It was interesting that the word got around the community - because it's so close - that this is what I wanted to do. The guys themselves got what I was on about. The name of the game is that judgement is instant but people are making those judgements without knowing them as people. They raised this point a lot.
They feel it as much as anyone…
Arsene doesn't just feel for Arsenal, he probably is Arsenal. With Eddie Howe, you could tell with the way that he was talking about Bournemouth and how they were going to get kicked out of the training ground with bailiffs coming round, just how much he felt for the club. Eddie's view is that this is about making an impact on people's lives.
There is no choice but to be positive…
Karl Robinson, who I found really interesting as someone who embodies the younger breed of manager, talked about how there is a side to managers that we are never allowed to see. That's why people don't understand the strength of feeling. He said that they cannot be perceived as being weak. That was a common theme.
Eddie said that as a manager you cannot be down all week because players are looking to you for strength. There's that need to play the role. They live their lives under such relentless scrutiny that those lives do become almost a lie in themselves. That's not a malicious thing. They're conditioned to accentuate the positives at all costs and at all times.
For some, it seems like an addiction…
The strain under which they work is quite intense and they've got this ability to compartmentalise their lives. Micky Adams is a really good case study because he'd left Port Vale, went away for two weeks and became a human being again, going to his brother-in-law's in the Dordogne to pick the harvest.
Then he decided he was ready again and went back. Within another week he was at Tranmere. I found him sitting in an empty office overlooking a car park at Prenton Park with one motivational poster on the wall and a cheese and onion sandwich.
What do players want from a manager?
Micky talked about how the players were almost giving him puppy eyes. Help me. That's the thing I found really interesting – how managers talked about what was expected of them, not by the media or the fans but from the players. It does almost come down to the basics.
Mark Hughes summed it up well by saying that you've got two or three days to make an impression on a new dressing room.
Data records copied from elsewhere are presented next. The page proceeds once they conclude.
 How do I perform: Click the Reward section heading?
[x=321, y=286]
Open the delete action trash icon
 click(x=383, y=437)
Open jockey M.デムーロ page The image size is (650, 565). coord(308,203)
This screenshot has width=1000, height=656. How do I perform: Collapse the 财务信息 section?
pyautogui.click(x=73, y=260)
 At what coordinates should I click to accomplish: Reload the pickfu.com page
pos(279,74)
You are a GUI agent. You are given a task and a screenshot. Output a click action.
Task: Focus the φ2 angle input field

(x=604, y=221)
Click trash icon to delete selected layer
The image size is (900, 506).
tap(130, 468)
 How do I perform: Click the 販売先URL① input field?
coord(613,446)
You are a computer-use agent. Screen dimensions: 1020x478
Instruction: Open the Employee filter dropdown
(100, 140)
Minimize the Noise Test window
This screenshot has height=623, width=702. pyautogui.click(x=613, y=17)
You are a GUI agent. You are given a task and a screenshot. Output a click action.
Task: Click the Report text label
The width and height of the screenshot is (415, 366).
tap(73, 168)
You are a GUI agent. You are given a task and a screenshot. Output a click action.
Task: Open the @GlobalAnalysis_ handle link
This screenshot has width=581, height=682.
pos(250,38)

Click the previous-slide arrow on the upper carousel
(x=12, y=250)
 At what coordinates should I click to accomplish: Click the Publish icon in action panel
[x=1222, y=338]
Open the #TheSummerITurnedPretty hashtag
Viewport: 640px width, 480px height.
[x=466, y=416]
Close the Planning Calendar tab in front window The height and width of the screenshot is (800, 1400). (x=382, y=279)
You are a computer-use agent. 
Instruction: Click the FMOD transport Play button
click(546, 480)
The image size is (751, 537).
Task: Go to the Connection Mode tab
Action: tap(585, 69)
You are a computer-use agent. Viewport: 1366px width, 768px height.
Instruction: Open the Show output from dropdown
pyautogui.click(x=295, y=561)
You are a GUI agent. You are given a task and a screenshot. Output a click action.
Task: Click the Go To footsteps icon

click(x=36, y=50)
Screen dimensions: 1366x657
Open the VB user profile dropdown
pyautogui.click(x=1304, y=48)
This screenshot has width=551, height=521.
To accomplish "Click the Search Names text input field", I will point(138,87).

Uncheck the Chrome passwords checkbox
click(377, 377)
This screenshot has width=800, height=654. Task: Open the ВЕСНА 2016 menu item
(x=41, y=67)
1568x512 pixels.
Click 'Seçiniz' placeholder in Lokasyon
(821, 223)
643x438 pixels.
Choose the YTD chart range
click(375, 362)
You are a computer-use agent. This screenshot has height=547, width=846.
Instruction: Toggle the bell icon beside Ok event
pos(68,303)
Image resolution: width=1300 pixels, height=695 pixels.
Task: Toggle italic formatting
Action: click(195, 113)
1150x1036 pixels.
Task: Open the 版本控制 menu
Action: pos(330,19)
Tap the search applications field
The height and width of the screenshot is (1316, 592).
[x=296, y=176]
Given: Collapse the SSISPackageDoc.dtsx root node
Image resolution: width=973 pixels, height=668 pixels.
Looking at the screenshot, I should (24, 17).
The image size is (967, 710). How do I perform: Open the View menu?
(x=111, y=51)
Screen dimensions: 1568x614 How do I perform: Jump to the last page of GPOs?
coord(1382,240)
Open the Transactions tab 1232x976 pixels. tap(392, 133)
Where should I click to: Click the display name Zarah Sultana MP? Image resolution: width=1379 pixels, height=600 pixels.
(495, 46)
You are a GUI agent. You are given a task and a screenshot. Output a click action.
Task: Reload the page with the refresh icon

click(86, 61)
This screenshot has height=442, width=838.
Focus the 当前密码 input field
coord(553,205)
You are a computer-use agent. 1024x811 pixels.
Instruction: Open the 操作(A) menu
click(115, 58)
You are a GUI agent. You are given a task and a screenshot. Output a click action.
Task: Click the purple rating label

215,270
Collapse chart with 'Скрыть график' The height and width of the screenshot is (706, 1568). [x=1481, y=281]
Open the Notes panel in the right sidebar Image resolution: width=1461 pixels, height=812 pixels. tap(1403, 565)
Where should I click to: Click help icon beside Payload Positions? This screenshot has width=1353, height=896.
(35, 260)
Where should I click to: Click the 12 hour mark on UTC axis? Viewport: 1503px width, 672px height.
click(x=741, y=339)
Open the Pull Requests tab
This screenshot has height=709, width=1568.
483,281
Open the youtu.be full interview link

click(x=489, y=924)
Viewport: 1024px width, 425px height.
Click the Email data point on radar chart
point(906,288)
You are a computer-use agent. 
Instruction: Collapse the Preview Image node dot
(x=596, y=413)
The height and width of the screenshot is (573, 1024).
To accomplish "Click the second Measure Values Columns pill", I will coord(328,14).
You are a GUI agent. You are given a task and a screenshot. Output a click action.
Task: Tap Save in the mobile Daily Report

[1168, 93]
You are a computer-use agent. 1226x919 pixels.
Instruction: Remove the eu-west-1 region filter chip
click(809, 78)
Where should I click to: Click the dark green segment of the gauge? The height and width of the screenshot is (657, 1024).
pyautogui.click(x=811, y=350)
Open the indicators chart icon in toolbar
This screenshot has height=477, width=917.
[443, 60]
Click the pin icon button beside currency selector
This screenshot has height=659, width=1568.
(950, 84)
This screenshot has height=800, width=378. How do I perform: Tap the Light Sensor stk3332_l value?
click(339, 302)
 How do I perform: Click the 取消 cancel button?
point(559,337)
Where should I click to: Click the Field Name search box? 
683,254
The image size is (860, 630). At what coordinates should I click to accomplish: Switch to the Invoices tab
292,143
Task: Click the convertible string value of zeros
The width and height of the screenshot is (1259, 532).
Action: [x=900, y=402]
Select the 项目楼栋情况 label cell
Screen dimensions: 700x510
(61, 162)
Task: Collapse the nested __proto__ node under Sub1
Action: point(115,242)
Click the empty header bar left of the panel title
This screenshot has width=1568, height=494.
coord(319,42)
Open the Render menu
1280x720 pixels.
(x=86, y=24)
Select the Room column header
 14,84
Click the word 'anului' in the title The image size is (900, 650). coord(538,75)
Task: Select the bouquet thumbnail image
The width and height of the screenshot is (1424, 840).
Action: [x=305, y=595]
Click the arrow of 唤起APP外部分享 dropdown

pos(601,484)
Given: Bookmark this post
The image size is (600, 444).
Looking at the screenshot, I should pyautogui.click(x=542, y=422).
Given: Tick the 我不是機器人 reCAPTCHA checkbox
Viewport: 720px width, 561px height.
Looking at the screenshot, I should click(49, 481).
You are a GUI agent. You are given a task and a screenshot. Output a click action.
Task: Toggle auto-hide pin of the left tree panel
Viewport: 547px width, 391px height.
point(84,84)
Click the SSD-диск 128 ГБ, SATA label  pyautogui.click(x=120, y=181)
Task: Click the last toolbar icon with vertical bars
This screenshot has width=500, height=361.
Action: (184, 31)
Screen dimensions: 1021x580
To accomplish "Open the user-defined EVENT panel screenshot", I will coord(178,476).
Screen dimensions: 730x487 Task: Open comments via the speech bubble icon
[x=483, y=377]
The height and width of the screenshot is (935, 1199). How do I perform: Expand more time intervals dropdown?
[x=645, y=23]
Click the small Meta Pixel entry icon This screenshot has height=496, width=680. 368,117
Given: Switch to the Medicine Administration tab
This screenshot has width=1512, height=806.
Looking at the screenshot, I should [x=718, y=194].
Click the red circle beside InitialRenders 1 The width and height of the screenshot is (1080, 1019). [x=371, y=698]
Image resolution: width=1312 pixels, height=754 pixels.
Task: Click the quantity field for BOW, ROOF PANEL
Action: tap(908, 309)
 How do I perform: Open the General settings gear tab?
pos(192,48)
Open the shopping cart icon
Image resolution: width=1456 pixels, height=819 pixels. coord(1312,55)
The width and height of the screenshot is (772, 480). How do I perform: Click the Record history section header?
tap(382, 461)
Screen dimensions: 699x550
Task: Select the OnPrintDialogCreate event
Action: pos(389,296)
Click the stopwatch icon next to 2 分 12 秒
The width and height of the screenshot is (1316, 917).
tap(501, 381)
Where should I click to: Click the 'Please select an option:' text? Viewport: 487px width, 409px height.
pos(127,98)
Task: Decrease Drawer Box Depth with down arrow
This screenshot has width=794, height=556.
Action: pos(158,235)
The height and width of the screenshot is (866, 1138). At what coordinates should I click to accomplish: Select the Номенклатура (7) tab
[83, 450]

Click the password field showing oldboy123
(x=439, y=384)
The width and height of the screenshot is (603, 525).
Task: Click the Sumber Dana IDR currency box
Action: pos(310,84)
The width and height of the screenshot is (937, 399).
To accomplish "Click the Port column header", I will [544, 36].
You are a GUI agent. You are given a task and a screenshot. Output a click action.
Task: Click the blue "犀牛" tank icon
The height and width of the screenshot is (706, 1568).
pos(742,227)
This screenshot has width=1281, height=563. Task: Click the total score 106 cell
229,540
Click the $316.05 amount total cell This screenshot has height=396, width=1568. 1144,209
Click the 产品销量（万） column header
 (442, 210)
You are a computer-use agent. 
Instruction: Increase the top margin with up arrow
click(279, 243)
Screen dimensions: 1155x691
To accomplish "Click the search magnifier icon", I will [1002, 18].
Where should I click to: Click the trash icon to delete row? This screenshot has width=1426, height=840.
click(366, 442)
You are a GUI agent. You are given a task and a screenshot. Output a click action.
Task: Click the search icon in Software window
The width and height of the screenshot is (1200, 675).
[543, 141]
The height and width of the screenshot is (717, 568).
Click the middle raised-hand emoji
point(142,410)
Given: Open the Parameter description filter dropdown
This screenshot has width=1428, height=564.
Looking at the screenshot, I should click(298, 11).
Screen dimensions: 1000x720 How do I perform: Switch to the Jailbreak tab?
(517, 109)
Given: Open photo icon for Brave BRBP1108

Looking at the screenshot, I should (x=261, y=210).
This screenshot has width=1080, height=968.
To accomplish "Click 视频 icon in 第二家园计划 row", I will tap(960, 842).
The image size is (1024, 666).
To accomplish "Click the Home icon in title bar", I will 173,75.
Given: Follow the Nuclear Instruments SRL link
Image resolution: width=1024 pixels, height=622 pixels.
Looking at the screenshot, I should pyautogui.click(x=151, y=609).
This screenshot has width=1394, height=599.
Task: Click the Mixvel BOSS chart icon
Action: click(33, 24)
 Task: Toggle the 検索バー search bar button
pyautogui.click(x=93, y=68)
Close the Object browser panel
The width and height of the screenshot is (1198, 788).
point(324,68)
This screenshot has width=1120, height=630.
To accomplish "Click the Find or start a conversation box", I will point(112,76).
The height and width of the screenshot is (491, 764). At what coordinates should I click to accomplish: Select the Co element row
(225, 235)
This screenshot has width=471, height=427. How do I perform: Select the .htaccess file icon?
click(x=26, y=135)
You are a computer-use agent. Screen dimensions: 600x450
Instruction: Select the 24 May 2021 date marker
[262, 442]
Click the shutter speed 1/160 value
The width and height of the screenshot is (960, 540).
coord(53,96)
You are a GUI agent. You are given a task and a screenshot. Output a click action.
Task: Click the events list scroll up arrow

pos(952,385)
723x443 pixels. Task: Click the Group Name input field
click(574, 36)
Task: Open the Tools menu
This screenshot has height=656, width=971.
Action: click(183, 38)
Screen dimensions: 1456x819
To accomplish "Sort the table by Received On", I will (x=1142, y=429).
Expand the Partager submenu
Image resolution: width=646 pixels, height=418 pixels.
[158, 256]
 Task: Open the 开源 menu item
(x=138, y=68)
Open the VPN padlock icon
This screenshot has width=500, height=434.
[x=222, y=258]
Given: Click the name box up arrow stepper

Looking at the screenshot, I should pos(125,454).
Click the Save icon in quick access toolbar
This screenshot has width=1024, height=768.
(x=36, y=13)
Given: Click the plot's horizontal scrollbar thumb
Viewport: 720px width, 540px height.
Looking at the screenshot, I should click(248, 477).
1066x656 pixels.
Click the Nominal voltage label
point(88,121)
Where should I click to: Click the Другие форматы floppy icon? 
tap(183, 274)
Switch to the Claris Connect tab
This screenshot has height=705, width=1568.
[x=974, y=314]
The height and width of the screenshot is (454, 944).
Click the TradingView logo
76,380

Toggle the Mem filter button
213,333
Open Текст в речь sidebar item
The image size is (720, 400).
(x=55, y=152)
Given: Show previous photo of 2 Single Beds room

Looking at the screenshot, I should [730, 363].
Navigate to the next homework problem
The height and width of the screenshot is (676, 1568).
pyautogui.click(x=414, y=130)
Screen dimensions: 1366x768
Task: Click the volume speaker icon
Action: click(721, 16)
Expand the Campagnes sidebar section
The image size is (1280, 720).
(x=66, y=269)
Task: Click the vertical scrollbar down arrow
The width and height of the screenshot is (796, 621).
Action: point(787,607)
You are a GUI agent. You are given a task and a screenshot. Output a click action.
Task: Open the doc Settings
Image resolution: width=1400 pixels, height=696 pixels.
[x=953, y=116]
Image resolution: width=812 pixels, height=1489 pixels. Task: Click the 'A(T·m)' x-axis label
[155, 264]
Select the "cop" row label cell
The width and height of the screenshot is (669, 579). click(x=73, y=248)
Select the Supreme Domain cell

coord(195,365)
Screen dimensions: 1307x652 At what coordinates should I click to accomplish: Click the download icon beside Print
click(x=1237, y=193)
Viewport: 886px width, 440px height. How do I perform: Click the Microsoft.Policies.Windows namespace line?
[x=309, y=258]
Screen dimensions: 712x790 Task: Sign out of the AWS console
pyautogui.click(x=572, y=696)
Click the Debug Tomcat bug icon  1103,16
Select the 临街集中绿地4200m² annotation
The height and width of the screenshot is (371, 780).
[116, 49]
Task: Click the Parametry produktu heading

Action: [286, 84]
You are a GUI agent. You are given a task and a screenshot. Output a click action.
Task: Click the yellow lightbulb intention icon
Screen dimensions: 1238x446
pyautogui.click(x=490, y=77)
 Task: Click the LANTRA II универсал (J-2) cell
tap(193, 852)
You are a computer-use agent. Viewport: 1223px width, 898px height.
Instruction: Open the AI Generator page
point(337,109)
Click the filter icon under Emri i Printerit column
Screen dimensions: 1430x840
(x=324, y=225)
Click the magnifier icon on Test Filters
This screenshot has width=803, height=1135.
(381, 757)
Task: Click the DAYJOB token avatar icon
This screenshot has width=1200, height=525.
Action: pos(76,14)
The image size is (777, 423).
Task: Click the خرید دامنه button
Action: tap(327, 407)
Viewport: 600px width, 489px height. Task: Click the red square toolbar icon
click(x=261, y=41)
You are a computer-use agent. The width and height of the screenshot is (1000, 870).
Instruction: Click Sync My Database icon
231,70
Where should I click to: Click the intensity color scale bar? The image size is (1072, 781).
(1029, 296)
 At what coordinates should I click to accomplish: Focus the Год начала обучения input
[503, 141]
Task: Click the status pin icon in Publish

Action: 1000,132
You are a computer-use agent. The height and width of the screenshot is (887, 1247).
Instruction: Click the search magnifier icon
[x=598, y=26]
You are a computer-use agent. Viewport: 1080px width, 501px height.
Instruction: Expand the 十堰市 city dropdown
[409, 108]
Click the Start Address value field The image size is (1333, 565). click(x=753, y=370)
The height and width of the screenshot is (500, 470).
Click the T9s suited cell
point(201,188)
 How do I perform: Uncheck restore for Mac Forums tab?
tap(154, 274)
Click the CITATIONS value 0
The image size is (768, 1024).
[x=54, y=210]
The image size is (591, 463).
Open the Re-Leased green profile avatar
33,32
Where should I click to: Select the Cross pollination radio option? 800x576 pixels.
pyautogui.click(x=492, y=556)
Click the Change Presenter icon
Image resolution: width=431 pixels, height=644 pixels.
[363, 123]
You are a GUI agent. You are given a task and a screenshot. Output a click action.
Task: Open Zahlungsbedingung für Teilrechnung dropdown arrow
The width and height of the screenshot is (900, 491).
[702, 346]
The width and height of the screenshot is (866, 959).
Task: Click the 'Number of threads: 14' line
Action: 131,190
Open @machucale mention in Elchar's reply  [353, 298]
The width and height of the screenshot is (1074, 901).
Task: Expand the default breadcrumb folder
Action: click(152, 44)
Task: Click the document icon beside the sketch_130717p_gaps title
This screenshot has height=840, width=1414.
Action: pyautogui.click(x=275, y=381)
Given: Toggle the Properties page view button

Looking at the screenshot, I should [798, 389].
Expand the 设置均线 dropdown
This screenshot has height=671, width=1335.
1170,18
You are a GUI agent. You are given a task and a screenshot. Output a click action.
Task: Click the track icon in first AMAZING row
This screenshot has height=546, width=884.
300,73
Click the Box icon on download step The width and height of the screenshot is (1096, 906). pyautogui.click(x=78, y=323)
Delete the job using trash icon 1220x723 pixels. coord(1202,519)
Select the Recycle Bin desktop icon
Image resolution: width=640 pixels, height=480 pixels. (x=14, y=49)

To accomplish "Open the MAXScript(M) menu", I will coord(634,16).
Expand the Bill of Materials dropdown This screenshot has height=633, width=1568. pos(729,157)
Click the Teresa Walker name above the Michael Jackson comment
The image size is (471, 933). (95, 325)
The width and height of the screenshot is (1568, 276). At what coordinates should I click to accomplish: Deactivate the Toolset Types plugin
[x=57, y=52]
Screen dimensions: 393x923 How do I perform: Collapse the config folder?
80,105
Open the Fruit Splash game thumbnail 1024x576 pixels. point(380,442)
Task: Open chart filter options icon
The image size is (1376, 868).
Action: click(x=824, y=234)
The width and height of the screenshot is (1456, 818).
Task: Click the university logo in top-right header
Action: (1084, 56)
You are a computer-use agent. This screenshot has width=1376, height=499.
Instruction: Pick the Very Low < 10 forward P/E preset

He had a reputation as a player but after a while you've got to stand up in front of them and answer that question everyone wants to know but nobody ever asks: 'What are you going to do for me then?' It's all about that.
'How are you going to make me a better player so I can get that new contract or move to that bigger club?' When you're in a dressing room, you see that ambition. People can try to articulate that in interviews or press conferences but it's a bit superficial. When you can see it in people's eyes, you can sense it when a dressing room isn't having a manager.
Coach, manager and father figure…
Gareth Ainsworth, who incidentally is a terrific man, is a very modern and empathetic manager and he told me that it took him a long time to realise that he is the most important person in these people's lives. Some of the players in his squad had no families, no dads, they come from broken homes and they just need an arm around them.
He told me there was one player who there's no need to name who had been through a lot in his life. If you saw him now he'd be the one who's cocky, with his shoulders back and seeming arrogant. But Gareth knew what this kid wanted. He wanted to impress someone in his life and make someone proud of him. His job as a manager was to meet that need.
It's more than a results business…
They are the key people in terms of running a football club effectively. And yet, they are instantly disposable. The phrase I used was Poundland profits – they're in there one minute and gone the next. It's the basic weakness of the managerial system that they haven't got long enough to implement a strategy and truly live the philosophy they espouse.
In essence, managers are long-term people in a short-term business. Someone like Paul Tisdale at Exeter is fascinating. Culturally, he's got more in common with people in cricket. That's his love. So he's always been that cultural oddity. But he understands the importance of every aspect of that football club. There are the details that I don't think people realise.
For example, there was a kid there called Matt Grimes. To keep a club like Exeter going so it can move forwards, Paul went through a process whereby for the first 15 games of last season he engineered his team to provide the best possible platform for Matt to impress so that he could get sold. He was a turkey dressed for Christmas.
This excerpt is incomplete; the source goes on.